● **GIVEN TEXT**:

%%

Letter to the class of 2031

PSU’s pain continues.  With Sports Illustrated’s trumped up story, pending lawsuits, upcoming trials, and bowl bans, it won’t end soon.

But someday it will.  So, here’s a letter to those born the year of the scandal, the Penn State class of 2031.

Dear Graduate,

Today your Penn State experience concludes, an experience profoundly different from mine, which ended 50 years ago.  You gleaned information from Google glasses and talking phones.  I actually went to Patee Library.  You dictated papers to your computer.  I used a typewriter.  I shot videotape, and edited reel to reel tapes in the radio studio.  You generate holographs and manipulate digital bytes.

But you graduate a Nittany Lion, as I did.  You take your place in a proud tradition, with a worthy degree from a fine public institution, known worldwide for engineers, meterologists, writers, business leaders, and good sports programs, including football, and as a school whose student athletes mostly graduate.

%%

In one to three sentences, explain why the letter above is addressed to the Penn State class of 2031.

[Element and text location data]
%%

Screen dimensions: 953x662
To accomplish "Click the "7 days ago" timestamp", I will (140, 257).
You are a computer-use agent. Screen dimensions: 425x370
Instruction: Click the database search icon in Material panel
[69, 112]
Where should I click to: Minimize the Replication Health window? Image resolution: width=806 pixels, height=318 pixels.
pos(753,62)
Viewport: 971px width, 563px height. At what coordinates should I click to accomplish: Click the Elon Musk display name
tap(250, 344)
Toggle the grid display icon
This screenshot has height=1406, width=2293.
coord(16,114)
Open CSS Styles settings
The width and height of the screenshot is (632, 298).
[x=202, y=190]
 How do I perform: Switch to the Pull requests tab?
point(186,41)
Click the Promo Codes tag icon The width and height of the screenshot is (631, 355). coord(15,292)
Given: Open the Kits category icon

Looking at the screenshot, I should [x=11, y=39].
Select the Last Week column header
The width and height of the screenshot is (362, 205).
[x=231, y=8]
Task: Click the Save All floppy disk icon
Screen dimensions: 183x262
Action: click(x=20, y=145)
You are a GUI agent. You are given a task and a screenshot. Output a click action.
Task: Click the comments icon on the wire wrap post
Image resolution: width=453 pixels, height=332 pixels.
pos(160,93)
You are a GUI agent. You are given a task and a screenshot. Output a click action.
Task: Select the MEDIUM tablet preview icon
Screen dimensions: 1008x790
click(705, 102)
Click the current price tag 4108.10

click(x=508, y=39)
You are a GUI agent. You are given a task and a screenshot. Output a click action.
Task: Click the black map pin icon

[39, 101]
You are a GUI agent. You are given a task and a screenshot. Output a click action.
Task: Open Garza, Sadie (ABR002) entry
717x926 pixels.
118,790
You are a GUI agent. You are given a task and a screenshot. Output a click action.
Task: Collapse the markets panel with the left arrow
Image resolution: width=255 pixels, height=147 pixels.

%%

● **RESULT**:
The class of 2031 is made up of those born the year of the scandal. Penn State's pain won't end soon because of the Sports Illustrated story, pending lawsuits, upcoming trials and bowl bans, but someday it will, so the letter speaks to the graduates of that later time.